Ventajas de la declaración de la renta individual
La tributación individual suele ser la opción más habitual en matrimonios donde ambos cónyuges trabajan, ya que:
- Evita la acumulación de rentas, reduciendo la progresividad del impuesto.
- Permite aplicar el mínimo personal de 5.550 euros por cada contribuyente, lo que en conjunto supone 11.100 euros.
- Facilita la individualización de ingresos, inversiones y deducciones.
En términos generales, para parejas con ingresos similares, suele resultar más beneficiosa la declaración individual.
Impacto de los hijos y la hipoteca
La existencia de hijos no suele suponer una gran diferencia entre ambas modalidades, ya que las reducciones se aplican de forma similar.

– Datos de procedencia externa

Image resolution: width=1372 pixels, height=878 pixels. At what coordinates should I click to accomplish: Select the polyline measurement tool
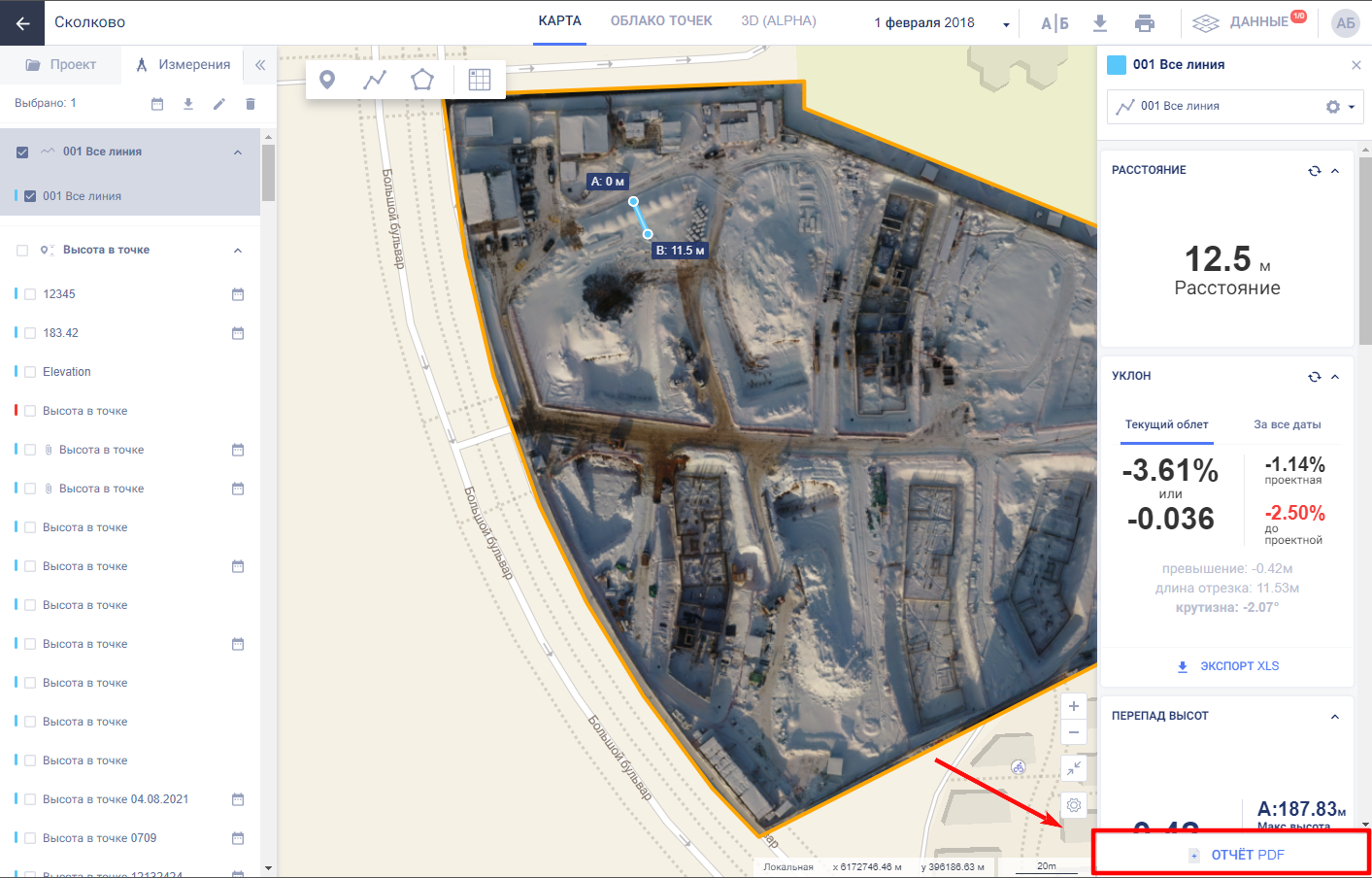[x=375, y=80]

En el caso de la vivienda habitual adquirida antes del 1 de enero de 2013, la deducción por hipoteca también puede influir:
- En declaración individual, cada titular puede aplicar la deducción sobre un máximo de 9.040 euros.
- En conjunto, el límite se aplica sobre la unidad familiar, reduciendo el beneficio fiscal total en algunos casos.
La elección entre declaración conjunta o individual depende de múltiples factores, como el nivel de ingresos, la estructura familiar o las deducciones aplicables.
En términos generales, la tributación conjunta puede ser más ventajosa cuando existe un único perceptor de ingresos o rentas muy desiguales dentro del matrimonio. Por el contrario, la declaración individual suele ser más favorable cuando ambos miembros de la pareja tienen ingresos similares, ya que permite maximizar las reducciones y evitar la acumulación de rentas.
Cada caso debe analizarse de forma individualizada para determinar la opción más eficiente desde el punto de vista fiscal.